According to FNB agents' research report for the first quarter of this year, owners in the upper segment of the housing market (around R3m) who have downscaled because of financial pressure represent 19% of all transactions, coming from an average of 15%-odd last year.
He said that for people with means it makes financial sense to sell their houses and rent similar dwellings, thus retaining their living standards in the short term.
Henning said this meant that these people did not need to drop their standards in adjusting to smaller budgets.
But it is not only upper-income groups who prefer to rent their dwellings for financial reasons.
High indebtedness and banks' strict lending criteria as a consequence of the National Credit Act make it impossible for many anxious homebuyers to enter the market.
They therefore have no choice but to rent.
Loos said this was good news for the rental market because the demand for rental accommodation for households under pressure would increase in the short term.

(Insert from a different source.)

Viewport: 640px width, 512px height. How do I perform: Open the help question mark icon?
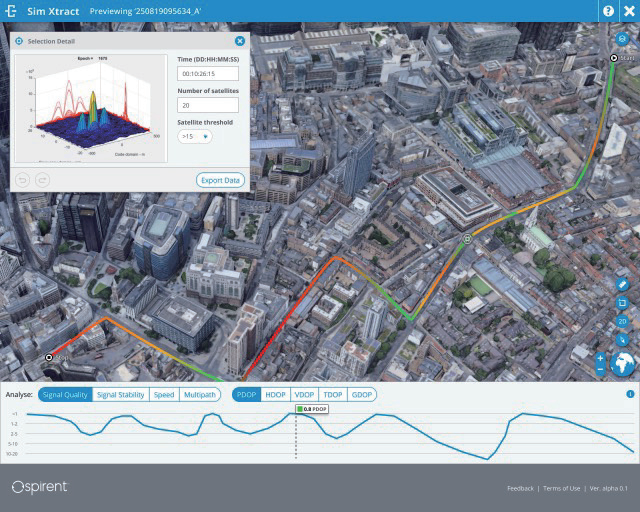click(x=607, y=11)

In 2010, he said, the improvement in rental growth had already been evident.
Statistics South Africa's consumer price index research indicates that rental growth in December was 5.4% year-on-year, compared with 4.5% in June.
Rental growth in the flats category was however considerably higher at 8.1%, largely owing to affordability, a significant criterion in difficult financial times.
But improved rentals are still not attracting investors to the buy-to-let market.
In the first quarter of this year these investors represented only 8% of total purchases. Loos said that in 2004 they had comprised 25% of all buyers.
He believed this was positive news for the rental market because rental stock was limited, which would consequently be good for growth in rental income.